▶ Written task
Recast the listing below as a numbered list, from the line containing "Image resolution: width=381" through the line containing "Looking at the screenshot, I should [x=802, y=81].", inclusive, skipping blank lines. Leave the pictures out.

▶ Records for this exercise

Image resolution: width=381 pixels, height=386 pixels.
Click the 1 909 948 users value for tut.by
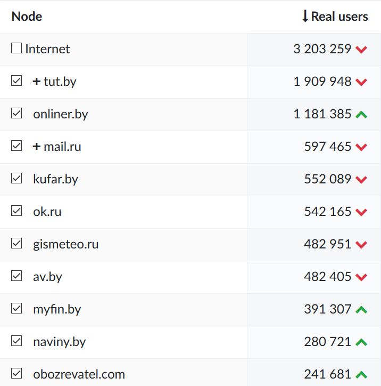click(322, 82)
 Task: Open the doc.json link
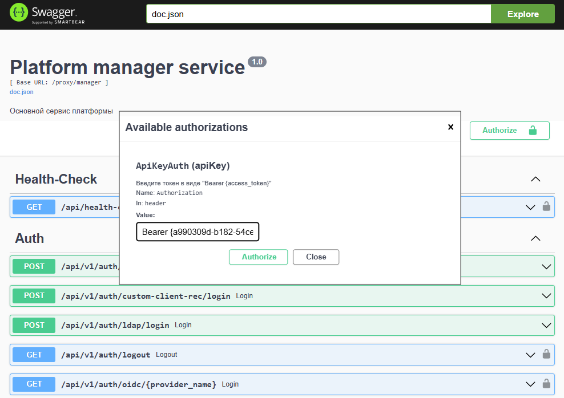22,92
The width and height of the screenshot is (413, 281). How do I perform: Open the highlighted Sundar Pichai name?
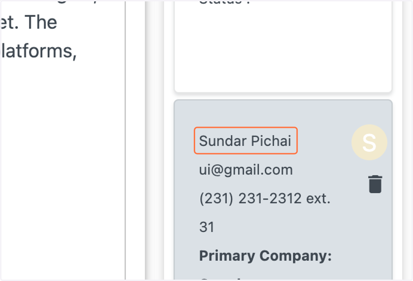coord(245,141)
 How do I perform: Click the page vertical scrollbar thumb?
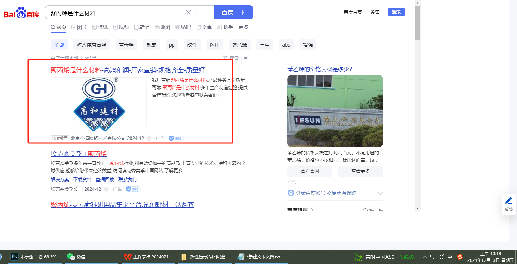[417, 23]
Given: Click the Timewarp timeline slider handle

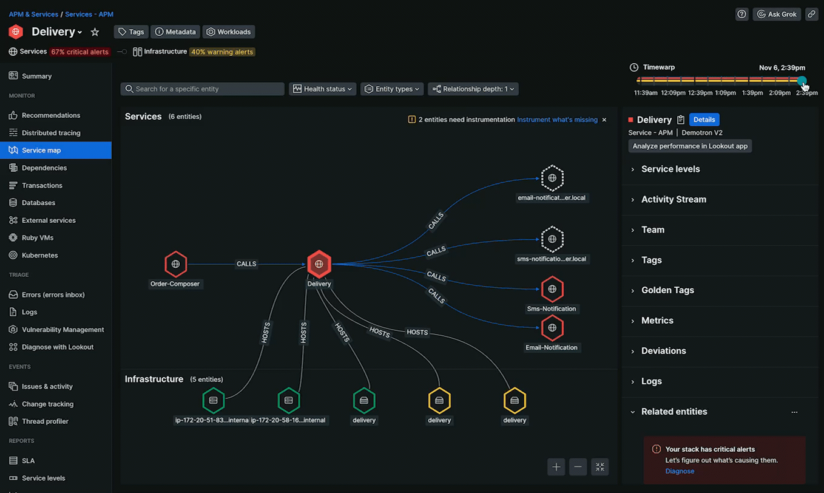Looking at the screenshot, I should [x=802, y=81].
--
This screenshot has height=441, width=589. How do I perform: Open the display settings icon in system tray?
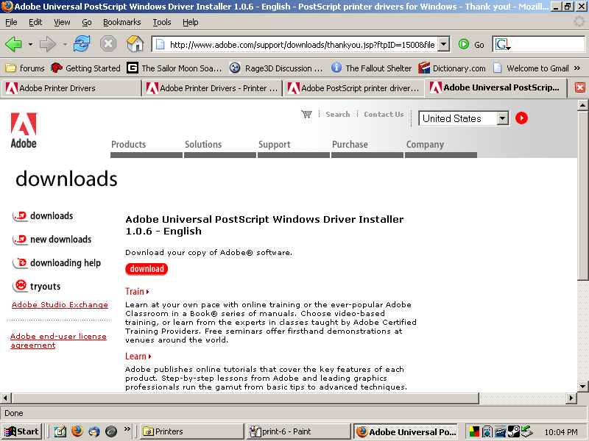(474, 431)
==
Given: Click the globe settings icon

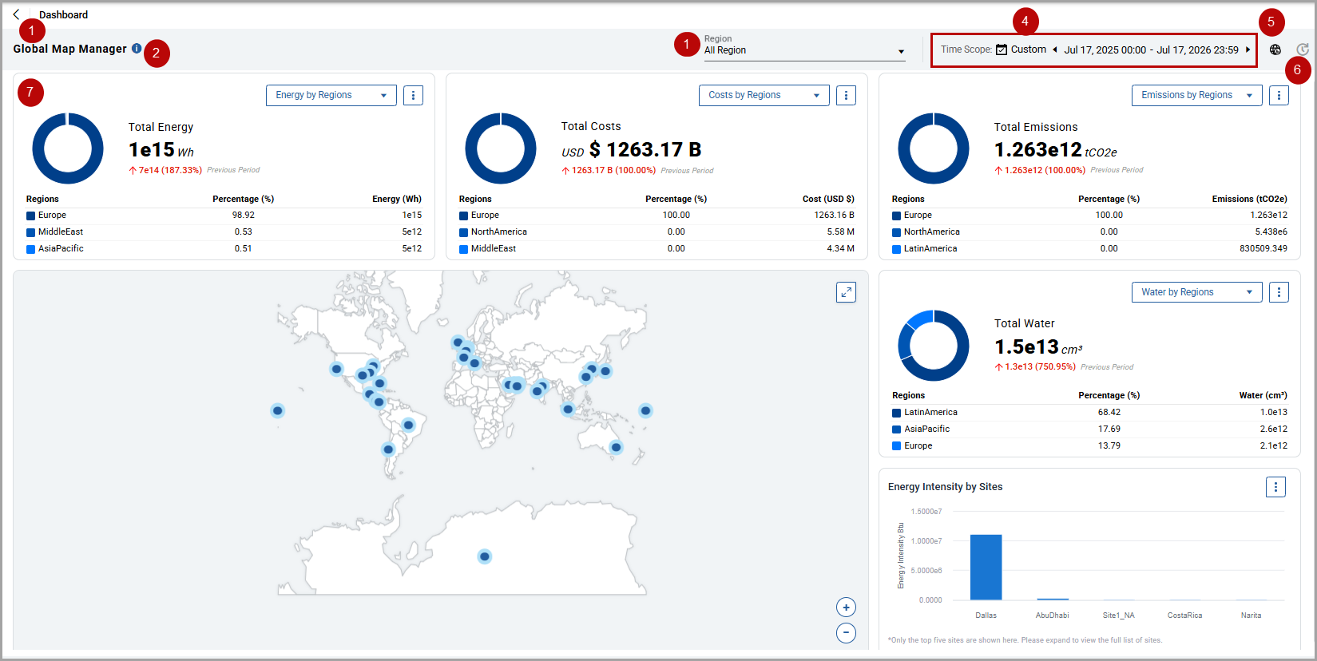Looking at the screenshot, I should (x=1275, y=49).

▶ Solution for this task
1. Image resolution: width=381 pixels, height=386 pixels.
2. Click the 1 909 948 users value for tut.by
3. click(322, 82)
4.  Task: Open the doc.json link
5. 22,92
6. The width and height of the screenshot is (413, 281). How do I perform: Open the highlighted Sundar Pichai name?
7. coord(245,141)
8.  How do I perform: Click the page vertical scrollbar thumb?
9. [417, 23]
10. Given: Click the Timewarp timeline slider handle
11. Looking at the screenshot, I should [x=802, y=81].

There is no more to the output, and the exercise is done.